Start of Excerpted text

MAY 08, 2019 10:30 AM PDT

Using Networks to Understand Cancer Risk

C.E. CREDITS: CEU | P.A.C.E. CE | Florida CE
Speakers
  • Professor of Computational Biology and Bioinformatics, Chair of the Department of Biostatistics, Harvard University, Dana-Farber Cancer Institute
    Biography
      John Quackenbush is Professor of Computational Biology and Bioinformatics and Chair of the Department of Biostatistics at the Harvard TH Chan School of Public Health and Professor of Biostatistics and Computational Biology at the Dana-Farber Cancer Institute. John's PhD was in Theoretical Physics, in 1992 he received a fellowship from the National Institutes of Health to work on the Human Genome Project, which led him from the Salk Institute to Stanford University to The Institute for Genomic Research (TIGR) before moving to Harvard in 2005. He currently directs the Computational Biology and Quantitative Genetics MS program and is PI of the BD2K Training Grant at HSPH. John's research uses massive data from DNA sequencing and other assays to model functional networks in human cells. By comparing networks between groups of individuals, he has found new drug targets, explored chemotherapy resistance, and investigated differences between the sexes. He has received numerous awards for his work, including recognition in 2013 as a White House Open Science Champion of Change. He is also the co-founder of Genospace, a precision medicine software company that was purchased by the Hospital Corporation of America in 2017.

    Abstract:

    One of the central tenants of biology is that our genetics—our genotype—influences the physical characteristics we manifest—our phenotype. But with more than 25,000 human genes and more than 6,000,000 common genetic variants mapped in our genome, finding associations between our genotype and phenotype is an ongoing challenge. Indeed, genome-wide association studies have found thousands of small effect size genetic variants that are associated with phenotypic traits and disease. The simplest explanation is that these genetic variants work synergistically to help define phenotype and to regulate processes that are responsible for phenotypic state transitions. We will use gene expression and genetic data to explore gene regulatory networks, to study phenotypic state transitions, and to analyze the connections between genotype, gene expression, and phenotyope, and to explore how cancer-risk SNPs exert an influence on the disease risk that extends beyond one locus.

    Learning Objectives: 

    1. Genes and genetic variants work together in complex networks that are associated with individual phenotypes and change as phenotype evolves and changes.
    2. Differences in network structure can help us to better understand the drivers of health and disease.
    3. Networks and their structures can help us understand how small-effect genetic variants can work collectively to influence disease risk.

End of Excerpted text

| What is expected |
Copy the learning objectives from the talk page starting at "1. Genes and" and ending at "influence disease risk.", but edit it so "complex networks" reads "intricate networks". The lines that come next are separate material, not part of the talk page.

Start of Supplied data

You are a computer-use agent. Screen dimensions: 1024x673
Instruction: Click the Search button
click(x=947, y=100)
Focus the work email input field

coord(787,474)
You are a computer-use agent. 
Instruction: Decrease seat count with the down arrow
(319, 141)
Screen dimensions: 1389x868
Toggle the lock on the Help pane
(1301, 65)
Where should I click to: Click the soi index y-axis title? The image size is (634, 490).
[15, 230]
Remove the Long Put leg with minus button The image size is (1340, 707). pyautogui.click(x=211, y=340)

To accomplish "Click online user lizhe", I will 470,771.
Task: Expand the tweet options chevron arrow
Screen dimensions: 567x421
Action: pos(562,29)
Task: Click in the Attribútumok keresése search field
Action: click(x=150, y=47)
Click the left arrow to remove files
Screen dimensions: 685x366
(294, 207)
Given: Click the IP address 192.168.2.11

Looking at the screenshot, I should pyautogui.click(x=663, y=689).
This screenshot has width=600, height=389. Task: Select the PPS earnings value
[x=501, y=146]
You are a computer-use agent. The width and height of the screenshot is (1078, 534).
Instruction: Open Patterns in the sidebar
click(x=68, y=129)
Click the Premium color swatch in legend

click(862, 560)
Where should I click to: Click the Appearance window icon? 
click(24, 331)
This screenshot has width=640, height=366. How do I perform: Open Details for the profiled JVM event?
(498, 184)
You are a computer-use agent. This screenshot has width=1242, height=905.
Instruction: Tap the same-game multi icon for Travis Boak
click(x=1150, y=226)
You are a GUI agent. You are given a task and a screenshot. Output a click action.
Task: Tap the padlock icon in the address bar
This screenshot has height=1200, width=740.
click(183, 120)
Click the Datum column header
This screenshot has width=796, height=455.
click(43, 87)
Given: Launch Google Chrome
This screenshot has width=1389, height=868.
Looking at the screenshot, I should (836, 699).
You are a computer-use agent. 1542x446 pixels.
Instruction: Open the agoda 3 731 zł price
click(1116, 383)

End of Supplied data

| Solution to this exercise |
1. Genes and genetic variants work together in intricate networks that are associated with individual phenotypes and change as phenotype evolves and changes.
    2. Differences in network structure can help us to better understand the drivers of health and disease.
    3. Networks and their structures can help us understand how small-effect genetic variants can work collectively to influence disease risk.